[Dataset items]

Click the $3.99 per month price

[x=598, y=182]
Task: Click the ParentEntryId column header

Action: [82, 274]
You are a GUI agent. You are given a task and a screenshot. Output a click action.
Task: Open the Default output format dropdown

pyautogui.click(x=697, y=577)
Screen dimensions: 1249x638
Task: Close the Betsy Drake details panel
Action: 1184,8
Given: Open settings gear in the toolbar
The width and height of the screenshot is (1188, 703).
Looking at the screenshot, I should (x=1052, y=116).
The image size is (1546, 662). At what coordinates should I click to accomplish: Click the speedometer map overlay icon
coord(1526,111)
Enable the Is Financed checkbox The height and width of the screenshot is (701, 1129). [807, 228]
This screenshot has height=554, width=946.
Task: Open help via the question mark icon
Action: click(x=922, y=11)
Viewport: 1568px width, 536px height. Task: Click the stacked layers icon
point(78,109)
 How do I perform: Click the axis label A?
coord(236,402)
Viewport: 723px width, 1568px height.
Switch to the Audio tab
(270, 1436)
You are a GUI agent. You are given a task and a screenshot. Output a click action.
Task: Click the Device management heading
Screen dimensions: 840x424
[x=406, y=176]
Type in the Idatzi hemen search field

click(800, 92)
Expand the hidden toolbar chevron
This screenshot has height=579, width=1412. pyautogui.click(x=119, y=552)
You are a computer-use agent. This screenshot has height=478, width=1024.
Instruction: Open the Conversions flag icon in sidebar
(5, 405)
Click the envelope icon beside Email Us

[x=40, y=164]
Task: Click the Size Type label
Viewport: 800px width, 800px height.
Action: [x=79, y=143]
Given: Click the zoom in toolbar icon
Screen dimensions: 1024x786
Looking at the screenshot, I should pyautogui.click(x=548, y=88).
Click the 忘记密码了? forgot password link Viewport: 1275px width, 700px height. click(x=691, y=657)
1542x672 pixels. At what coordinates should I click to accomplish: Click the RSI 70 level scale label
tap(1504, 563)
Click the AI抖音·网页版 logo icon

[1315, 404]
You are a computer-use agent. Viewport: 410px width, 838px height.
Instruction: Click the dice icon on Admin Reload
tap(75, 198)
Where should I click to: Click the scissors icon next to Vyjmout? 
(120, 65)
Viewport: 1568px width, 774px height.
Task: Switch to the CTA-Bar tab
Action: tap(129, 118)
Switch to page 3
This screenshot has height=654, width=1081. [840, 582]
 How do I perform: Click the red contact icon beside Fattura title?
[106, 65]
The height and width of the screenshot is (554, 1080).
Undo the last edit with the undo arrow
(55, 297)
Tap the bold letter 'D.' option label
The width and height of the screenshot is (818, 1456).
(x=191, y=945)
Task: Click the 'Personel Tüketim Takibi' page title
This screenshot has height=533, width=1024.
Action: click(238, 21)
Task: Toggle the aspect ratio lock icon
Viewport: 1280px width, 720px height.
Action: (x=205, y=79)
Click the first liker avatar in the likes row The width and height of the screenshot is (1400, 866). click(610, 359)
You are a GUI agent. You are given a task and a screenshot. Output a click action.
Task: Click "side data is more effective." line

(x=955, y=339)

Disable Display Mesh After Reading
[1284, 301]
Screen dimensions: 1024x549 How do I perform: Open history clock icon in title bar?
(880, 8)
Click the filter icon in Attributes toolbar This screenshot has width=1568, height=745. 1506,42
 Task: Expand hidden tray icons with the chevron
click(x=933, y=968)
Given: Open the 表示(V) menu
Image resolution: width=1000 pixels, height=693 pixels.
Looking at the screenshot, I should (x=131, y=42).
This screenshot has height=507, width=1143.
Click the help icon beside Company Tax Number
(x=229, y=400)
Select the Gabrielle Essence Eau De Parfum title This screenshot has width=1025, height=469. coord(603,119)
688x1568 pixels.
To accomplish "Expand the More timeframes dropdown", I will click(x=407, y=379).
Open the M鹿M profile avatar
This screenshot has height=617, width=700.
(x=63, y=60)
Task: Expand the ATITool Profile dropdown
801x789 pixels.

TASK DIRECTIONS: Your answer must be the lines from the one with "688x1568 pixels." through the last line of the data, repeated exactly and with nothing else.

TASK SOLUTION:
688x1568 pixels.
To accomplish "Expand the More timeframes dropdown", I will click(x=407, y=379).
Open the M鹿M profile avatar
This screenshot has height=617, width=700.
(x=63, y=60)
Task: Expand the ATITool Profile dropdown
801x789 pixels.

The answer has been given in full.